RECORD EXCERPTS: Begin

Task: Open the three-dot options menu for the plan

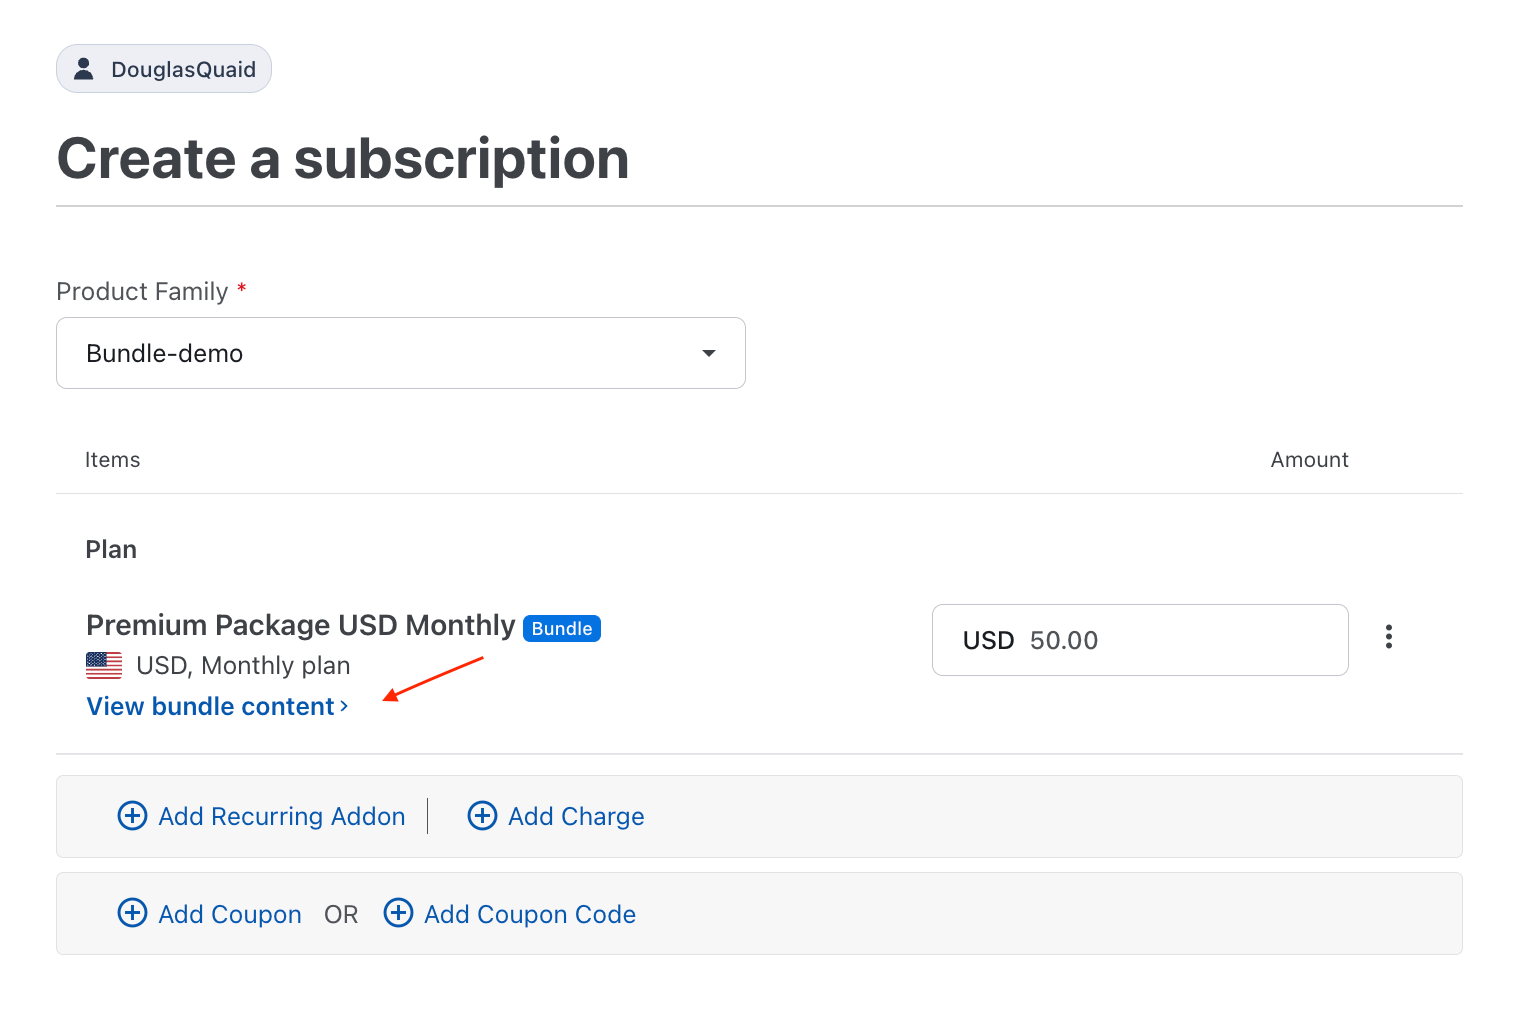Action: [1388, 637]
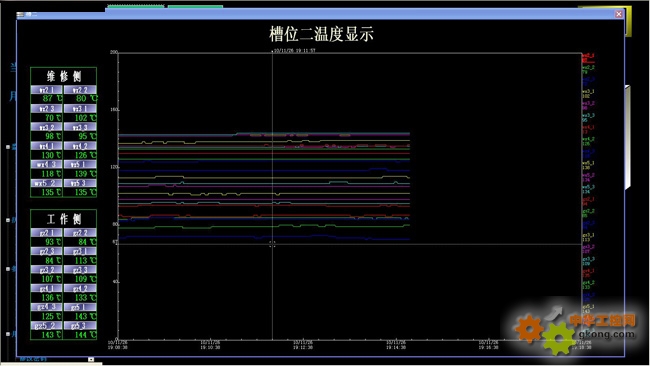Click the wx2_2 green legend entry
This screenshot has width=650, height=366.
[x=589, y=69]
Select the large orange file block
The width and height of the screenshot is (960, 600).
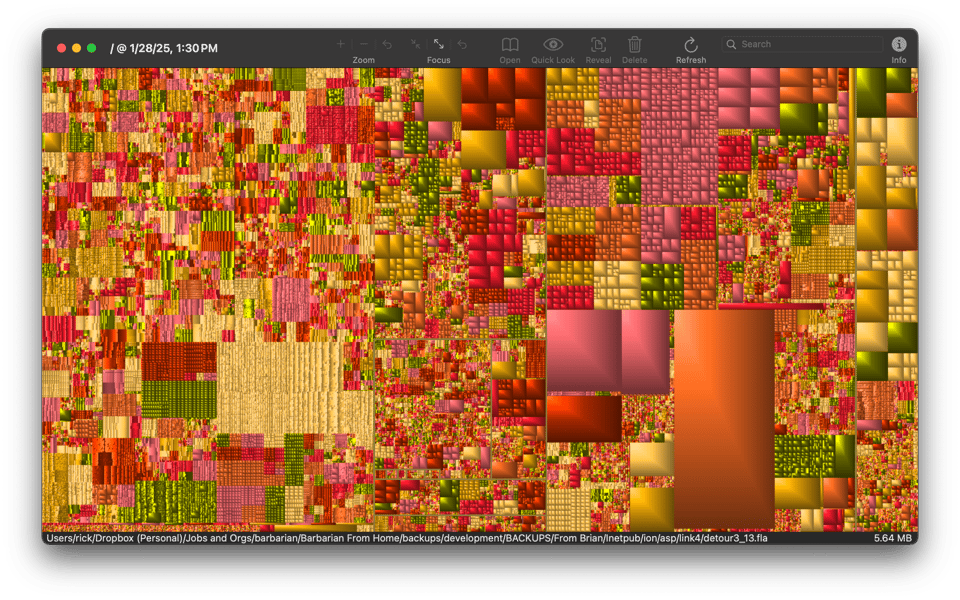tap(723, 418)
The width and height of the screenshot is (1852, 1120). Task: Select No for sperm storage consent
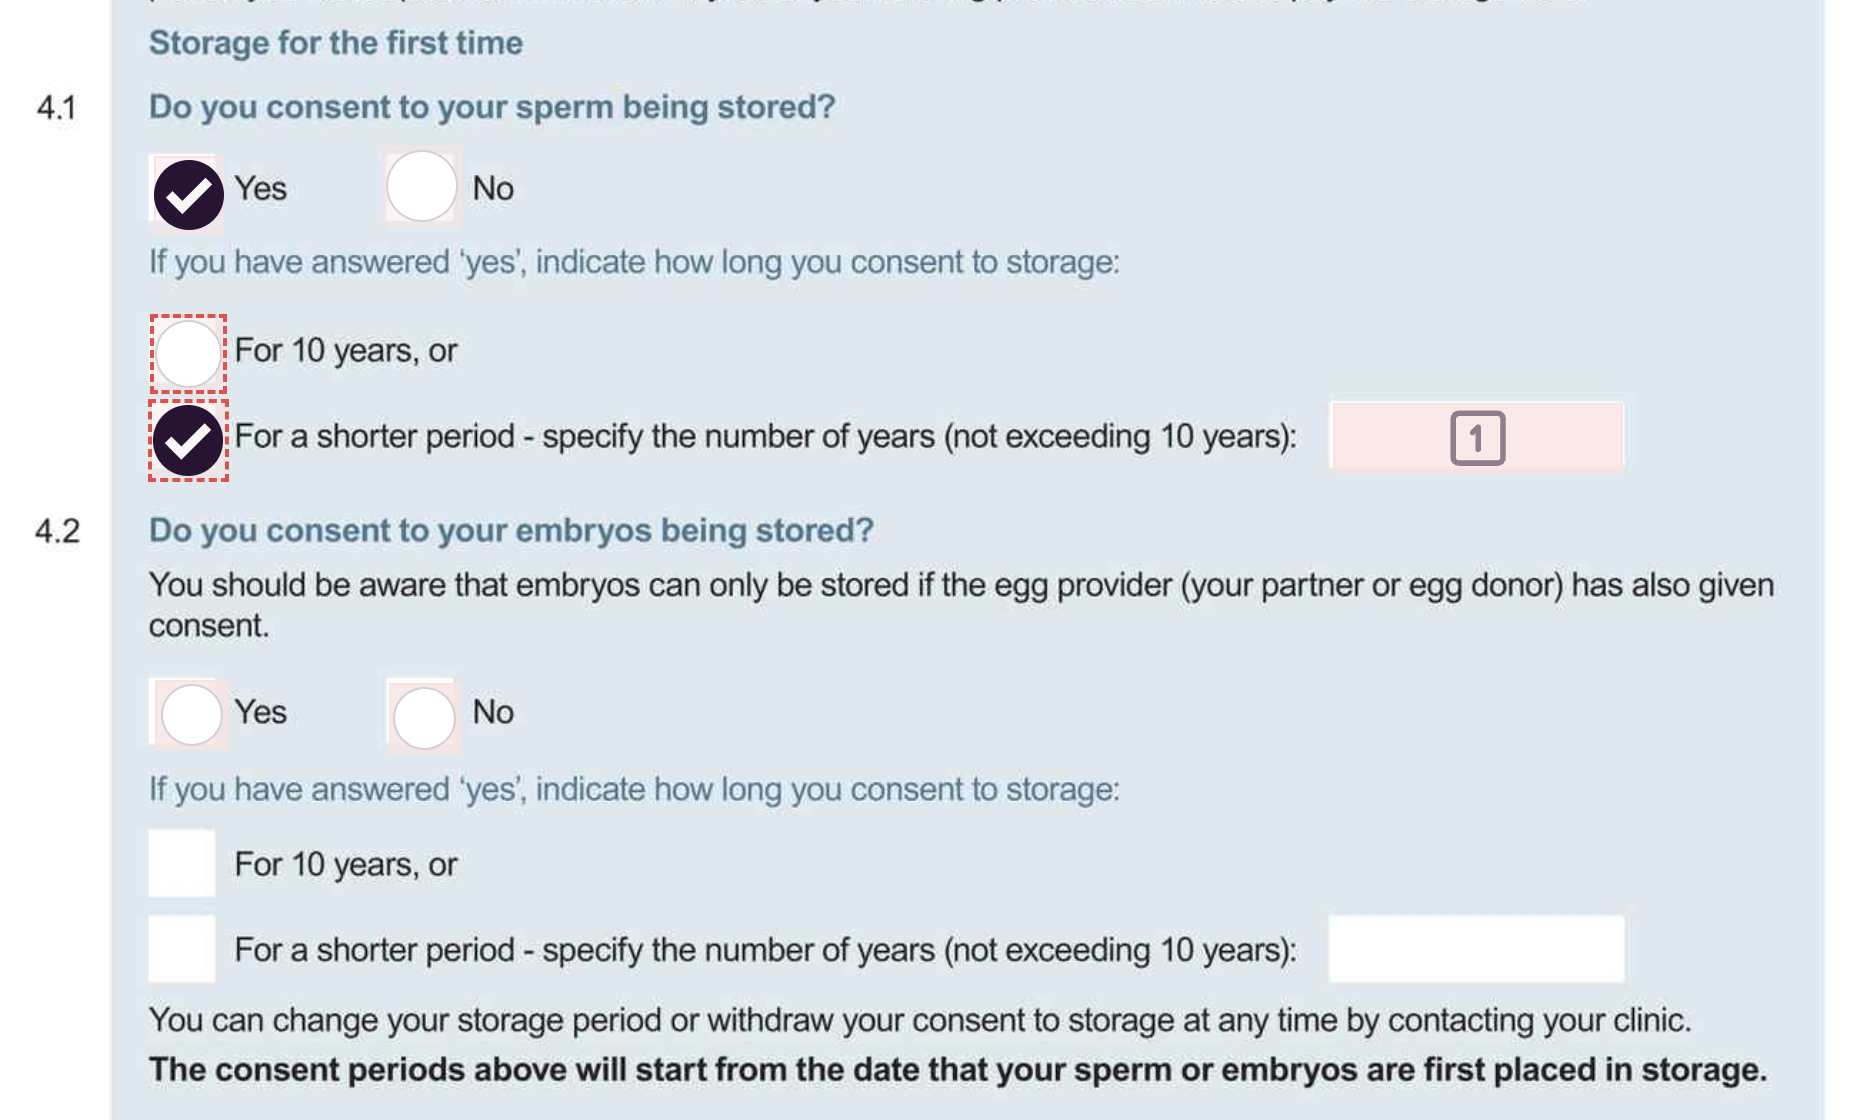(x=421, y=187)
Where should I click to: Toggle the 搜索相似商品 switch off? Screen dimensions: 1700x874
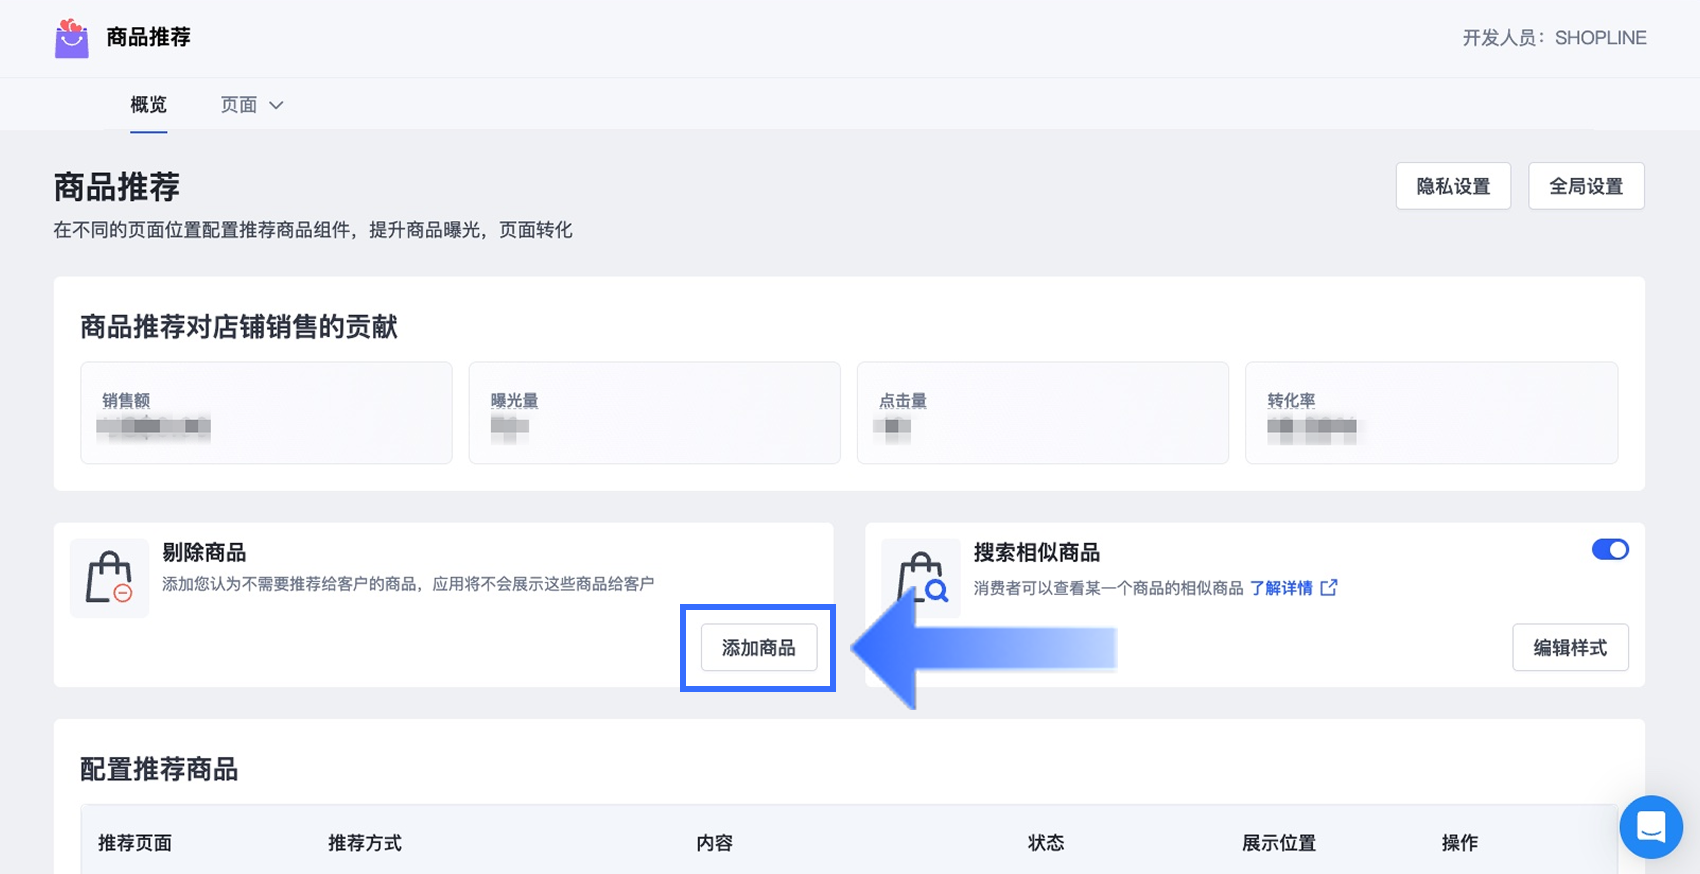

RECORD EXCERPTS: End

• [EXERCISE OBJECTIVE]
Please return, exactly and with pictures omitted, the lines from the line holding "Select the large orange file block" through the end of the data above, inclusive.

• [RESPONSE AREA]
Select the large orange file block
The width and height of the screenshot is (960, 600).
tap(723, 418)
The width and height of the screenshot is (1852, 1120). Task: Select No for sperm storage consent
(x=421, y=187)
Where should I click to: Toggle the 搜索相似商品 switch off? Screen dimensions: 1700x874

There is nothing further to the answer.